Longa-metragem reconta história da colonização do Ceará
Sertão dos monólitos se transforma em cenário histórico de filme longa-metragem em busca das origens cearenses
Quixadá. Dia desses a genuinidade cultural do Ceará, que outrora campeava em caravanas por onde os ventos soprassem, se encostou por aqui, nos aconchegos do sertão dos monólitos. Amanheceu e adormeceu ao canto do bem-te-vi. Era Rosemberg Cariry, cineasta com mania de transformar o comum em belo. Encontrou no chão rachado e no mato acinzentado pelo castigo da seca a essência para sua mais recente obra cinematográfica: Siri-Ará, produção de narrativa épica que se equilibra entre a ficção e o documentário em busca dos significados dramáticos da construção da nação cearense através das artes e saberes populares.
E as primeiras cenas surgiram com os raios de sol desabrochando entre imensos lajedos, anunciando o amanhecer, suave feito jeito de moça em busca do primeiro beijo. Macias também eram as mãos de Cioran, pintor e poliglota de seus 70 anos, personagem do enredo que havia se exilado na Europa durante a ditadura militar e, após abandonar a família, retornava à sua terra no início do século XXI. Acompanhado da velha índia Coracy, passava a vagar pelo sertão, pintando em couro de bode os retratos da conquista do Ceará pelo exército colonizador do explorador dom Pero Coelho de Sousa, primeiro representante da Coroa Portuguesa a receber o título de capitão-mor para iniciar as explorações na nova terra.
Acompanhando o roteiro cinematográfico, duas caravanas de artistas populares surgiam por aqueles caminhos. Peregrinavam da cidadela sagrada de Juazeiro do Norte para compromisso religioso com Nossa Senhora das Candeias.

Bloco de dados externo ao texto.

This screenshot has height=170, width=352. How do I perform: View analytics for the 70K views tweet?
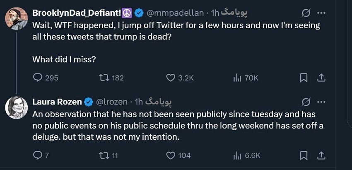coord(237,78)
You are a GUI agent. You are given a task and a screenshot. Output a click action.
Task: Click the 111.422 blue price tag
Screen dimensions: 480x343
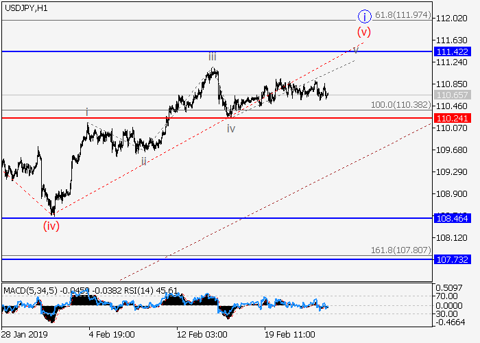coord(452,51)
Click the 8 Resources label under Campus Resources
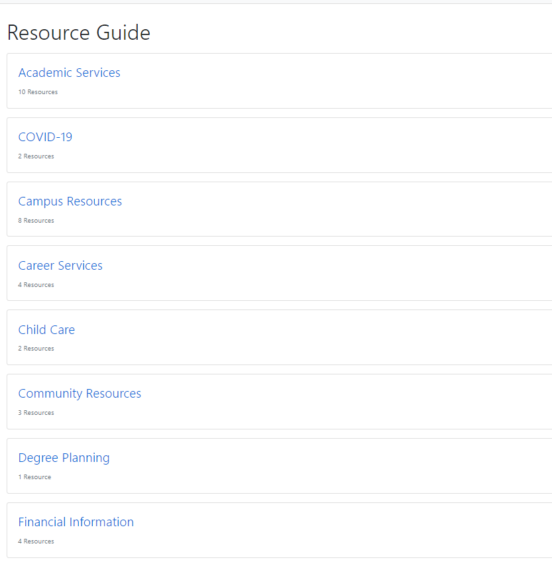Image resolution: width=552 pixels, height=562 pixels. [x=36, y=221]
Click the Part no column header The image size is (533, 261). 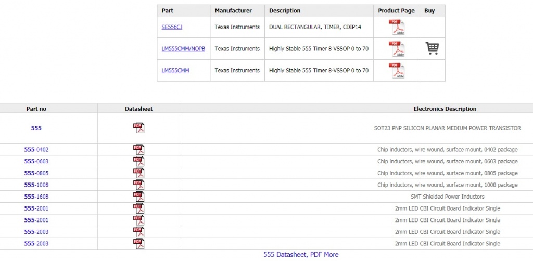pyautogui.click(x=36, y=109)
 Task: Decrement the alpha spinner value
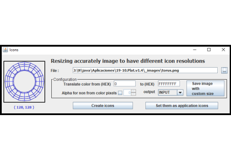[133, 94]
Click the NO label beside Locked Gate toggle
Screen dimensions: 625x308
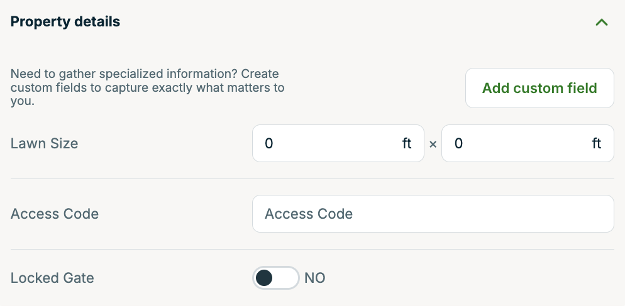click(315, 278)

Numa delas, a Banda de Pífanos do Mestre Jacaúna e seus índios Cariri a seguirem a menina-princesa Cajuí. Na outra, rei, rainha, as três filhas princesas, embaixadores e guerreiros brancos, com espadas reluzentes e capacetes enfeitados de fitas e espelhos, a formarem o Reisado de Baile.
Cruzaram ali mesmo, no meio do sertão quixadaense, entre mandacarus e xique-xiques, sob um sol de arder até o pensamento. E do encontro dos dois folguedos populares, interpretados pela Banda de Pífanos dos Irmãos Aniceto e do Reisado do Mestre Aldenir, grupos tradicionais do Cariri — convidados a contracenarem a trama — surgiam os conflitos e acontecimentos dramáticos que recontam a história de colonização do Ceará.

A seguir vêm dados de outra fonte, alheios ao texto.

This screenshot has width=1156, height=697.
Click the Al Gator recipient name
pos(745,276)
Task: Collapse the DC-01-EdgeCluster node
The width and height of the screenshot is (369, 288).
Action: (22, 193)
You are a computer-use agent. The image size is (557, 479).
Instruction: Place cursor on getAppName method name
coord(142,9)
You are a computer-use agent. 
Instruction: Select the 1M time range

São eles que travam a luta final. As cenas revelam uma nação submersa, revolvida pelo vendaval da história, proscrita de dúvidas e ferida de morte pelos desmontes dos seus acervos memoriais.
Havia se passado um mês. As últimas cenas do Siri-Ará — palavra indígena da língua tupi que deu origem ao nome Ceará — eram gravadas nos arredores de Quixadá, no Sertão Central, distante 157km de Fortaleza. Mais de 180 atores, figurantes e técnicos de produção se despediam da “Terra dos Monólitos” levando na bagagem memórias históricas, culturais e dramáticas que se embaralharam entre a ficção e a realidade. Parte dessa história estreará em breve em algum festival a ser escolhido pelo produtor.